Algo similar ocurre con otro término igualmente erosionado por el uso, “gracias”. Aquí la propia historia del término es directamente relevante para superar el velo de olvidos y equívocos que encierra. Su origen está en las prácticas sociales de las sociedades aristocráticas, cuando el acto de un hidalgo en nombre de otro del mismo nivel social (no se dice obligado a un lacayo) genera una obligación para el favorecido. Y este reconocimiento se traduce en la expresión “gracias”, es decir, sé que debo corresponder. En esta situación, no existe la igualdad general en la sociedad, sino, por el contrario, el carácter restringido y excluyente de esta forma de actuar (sólo nosotros somos iguales). Esta manifestación del cumplimiento del deber de proporcionar conductas equivalentes en el futuro encuentra la respuesta más adecuada entre iguales en la expresión “por nada”, que por común aceptación señala su contrario, por lo que vale. La erosión de fórmulas en este sentido acompaña el declive de la sociedad cortesana y da paso a expresiones más maliciosamente ambiguas como el cortante “no por eso” (es decir, por muchas otras razones). Sin embargo, este caso es diferente en un punto especial. Aunque al menos en un principio se respetó el principio de reciprocidad, ahora este principio se mantiene subrepticiamente oculto bajo una fórmula vacía (esa te la debo). Esto quiere decir que queda algo que al menos invoca la reciprocidad plena en las sociedades no aristocráticas, marcadas por estándares más democráticos, que prometen, desprovistas de la garantía de cumplimiento propia del mundo de la aristocracia, la generalización de modos de vida igualitarios.
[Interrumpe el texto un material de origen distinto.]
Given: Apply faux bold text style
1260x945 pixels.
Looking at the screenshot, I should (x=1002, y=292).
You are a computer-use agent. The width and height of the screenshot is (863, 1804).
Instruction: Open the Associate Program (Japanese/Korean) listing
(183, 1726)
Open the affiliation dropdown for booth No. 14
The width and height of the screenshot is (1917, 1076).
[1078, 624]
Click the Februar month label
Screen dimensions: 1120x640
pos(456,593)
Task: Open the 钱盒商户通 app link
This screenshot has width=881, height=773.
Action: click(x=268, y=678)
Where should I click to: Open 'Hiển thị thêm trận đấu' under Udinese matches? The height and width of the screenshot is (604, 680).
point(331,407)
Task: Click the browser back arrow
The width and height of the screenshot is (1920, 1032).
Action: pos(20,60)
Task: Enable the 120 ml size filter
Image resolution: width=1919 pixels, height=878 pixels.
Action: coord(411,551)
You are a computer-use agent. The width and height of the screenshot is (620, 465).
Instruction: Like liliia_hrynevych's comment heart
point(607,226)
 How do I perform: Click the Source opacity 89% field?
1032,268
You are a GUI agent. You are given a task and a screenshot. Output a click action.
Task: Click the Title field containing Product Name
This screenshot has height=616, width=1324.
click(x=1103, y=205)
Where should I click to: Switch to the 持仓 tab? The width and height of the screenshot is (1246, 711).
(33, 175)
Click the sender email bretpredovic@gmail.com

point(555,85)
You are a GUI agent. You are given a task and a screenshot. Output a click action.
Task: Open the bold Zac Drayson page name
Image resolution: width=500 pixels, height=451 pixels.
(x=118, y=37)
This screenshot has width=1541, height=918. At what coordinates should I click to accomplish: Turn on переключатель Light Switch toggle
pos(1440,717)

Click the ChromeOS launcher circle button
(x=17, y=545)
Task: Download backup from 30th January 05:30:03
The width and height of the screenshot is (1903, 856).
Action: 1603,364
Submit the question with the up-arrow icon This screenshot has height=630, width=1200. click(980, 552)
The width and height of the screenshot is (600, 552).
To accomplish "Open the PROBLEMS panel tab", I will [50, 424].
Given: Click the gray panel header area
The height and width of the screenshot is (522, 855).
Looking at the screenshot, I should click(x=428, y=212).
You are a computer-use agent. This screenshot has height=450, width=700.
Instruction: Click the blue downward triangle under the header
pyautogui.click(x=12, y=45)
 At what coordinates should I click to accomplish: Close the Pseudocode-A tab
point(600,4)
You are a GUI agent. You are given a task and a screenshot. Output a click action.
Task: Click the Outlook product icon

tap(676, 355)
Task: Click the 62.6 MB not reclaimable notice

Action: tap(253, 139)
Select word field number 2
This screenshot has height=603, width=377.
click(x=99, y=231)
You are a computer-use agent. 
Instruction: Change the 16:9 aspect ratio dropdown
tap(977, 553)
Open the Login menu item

De esta forma, tal residuo histórico pierde sustancia y acaba surtiendo efecto precisamente del lado que se imaginaría superado. Consiste en reservar el uso más equitativo para unos pocos y buenos y nunca para todos. En esto adquiere un carácter inequívocamente formal, simulando lo que sabe ficticio.

Cabe señalar que este patrón de relaciones sociales lleva consigo un desdoblamiento de suma importancia en este conjunto de fórmulas, que en sí mismo merecería especial atención. Su carácter específico consiste en que es una referencia social efectivamente generalizada en sociedades como la nuestra y que se convierte en un componente tácitamente aceptado de las relaciones sociales, hasta el punto de prescindir de la verbalización. Esta es la poderosa, aunque oculta, fórmula “finge”, por la que se instala en el lenguaje cotidiano la misma falta de responsabilidad que integra el efecto de fórmulas que actúan explícitamente en las relaciones cara a cara. Su eficacia deriva de la circunstancia de que actúa como extensión de los demás, al insinuar una especie de validez general cuando se aplica indistintamente a todos, en una perversa alusión a una ficticia igualdad democrática como ella misma.

La advertencia de la naturaleza de este juego de espejos que implica el conjunto de fórmulas que hemos visto aquí (y que constituyen un sistema) puede servir para iluminar rasgos no baladíes de los dilemas de la peculiar realización de modos de vida democráticos en nuestro país. República difícil.

*Gabriel Cohn es profesor emérito de la FFLCH-USP. Autor, entre otros libros, de Weber, Fráncfort (Azogue).